Para el casting, encabezado por Joaquín Furriel, secundado por Luis Luque, Julieta Zylberberg, Gerardo Romano, Romina Paula, Mario Pasik, Claudio da Passano y Alan Sabbagh, y con la participación especial de Norma Aleandro y Daniel Fanego, los criterios fueron una fusión del cinematográfico con el televisivo. Con ocho episodios de una hora cada uno, El jardín de bronce cuenta la historia de Fabián Danubio, un arquitecto de mediana edad casado y con una hija de cuatro años, la cual un martes a la tarde va a un cumpleaños en un pelotero con la niñera y en el trayecto ambas desaparecen. A partir de la no respuesta de las autoridades y la policía, el padre comienza la búsqueda personalmente en un viaje que lo lleva por transformaciones personales y recorridos geográficos inesperados.

Para el trabajo de la codirección, Goldfrid y Fendrik reconocen haber creado criterios comunes a partir del intercambio de referencias como el cine de William Friedkin (El exorcista y Contacto en Francia) y David Fincher (Pecados capitales y Red social). Aunque Goldfrid afirma que “una de nuestras grandes reglas fue que no hubiera reglas”.

Sin embargo, es necesario aclarar que HBO Latin America tampoco es un novato en el tema de generar audiovisuales propios. Desde 2004 produce contenido original en la región, incluyendo series aclamadas por el público como Dios Inc., El hipnotizador, Magnífica 70 y Epitafios, con la cualinauguró el esquema (que ahora replica en Edha) con Pol-ka como productora local supervisada por delegados propios.

“Desde que nos encontramos con la novela El jardín de bronce supimos que era la historia que queríamos llevar a la pantalla para nuestra nueva producción original argentina”, comentó Roberto Ríos, vicepresidente corporativo de Producción Original de HBO Latin America. “El universo creado en el libro nos permitió desarrollar un producción sofisticada, de increíble calidad técnica y creativa [realizada íntegramente en 4K], reuniendo en un mismo proyecto lo mejor del talento local. Estamos muy orgullosos con los resultados y esperamos que el público se apasione con esta ficción argentina tanto como nosotros”, concluyó. A juzgar por los resultados, parece que los gigantes han llegado para quedarse. 

 

Un monstruo que sigue creciendo

A principios de este año amanecimos con la noticia de que Netflix alcanzaba los 93,8 millones de usuarios mundiales (50 de los cuales viven en Estados Unidos) y que con que esa cifra superaba a las suscripciones de las compañías de cable estadounidenses que hasta entonces ascendían a 49 millones.

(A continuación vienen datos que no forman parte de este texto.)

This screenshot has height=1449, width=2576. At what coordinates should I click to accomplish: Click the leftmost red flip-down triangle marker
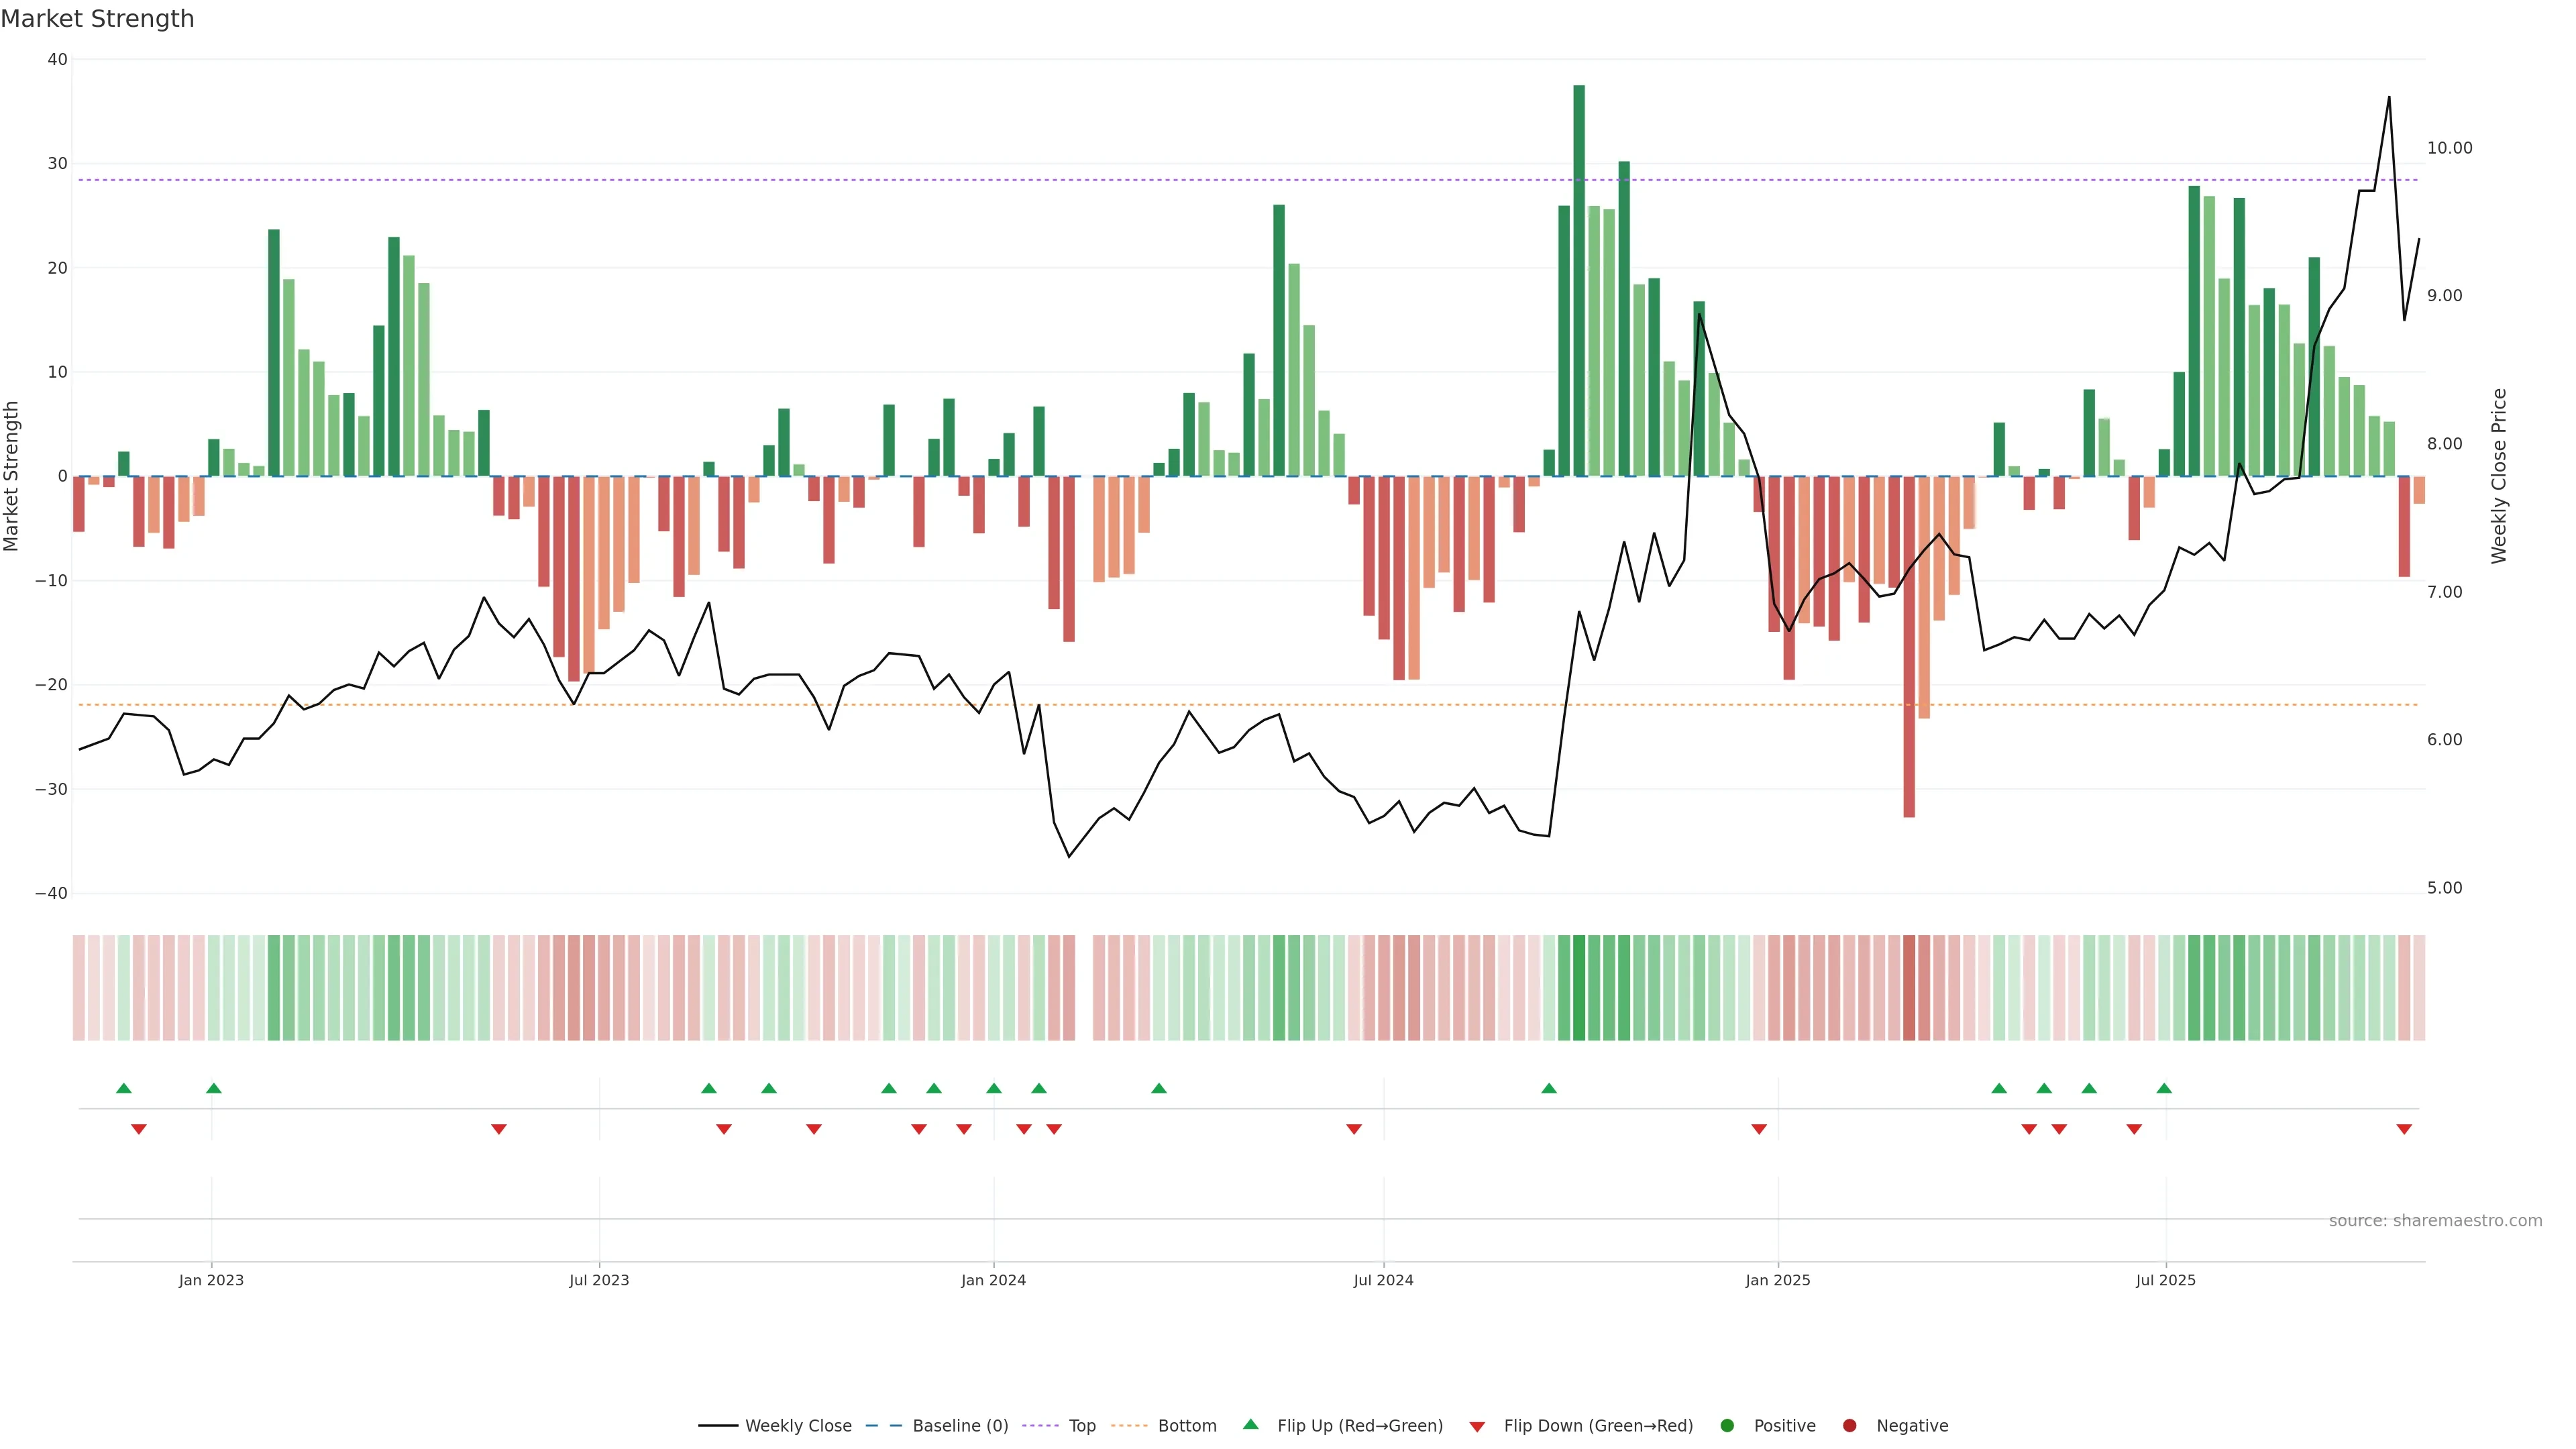(x=139, y=1129)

Además, sus ingresos mundiales en 2016 alcanzaron los USD 8.300 millones, lo que representa un incremento del 35% respecto del año anterior. Y, si bien la firma había previsto incorporar 5,2 millones de clientes en los últimos tres meses del año, la cifra real alcanzada fue de 7,05 millones de suscriptores y se posicionó como la mayor ganancia trimestral en su historia. Del total de los nuevos usuarios de la compañía de streaming, el 72,6% se ubica fuera del mercado estadounidense y, según marcan sus datos, en 2016 la membresía internacional de Netflix aumentó casi un 48%.

Para muchos, los apoteósicos resultados de Netflix se deben a la estrategia que ha desarrollado en los últimos meses enfocada a la producción original. Tan solo en 2016 invirtió más de USD 6.000 millones para lograr unas 600 horas de contenido. Y para este año los planes marcan que superará esa cifra porque tienen previsto grabar, por lo menos, veinte nuevas series y no solo en los Estados Unidos, como lo demuestra el caso de Edha.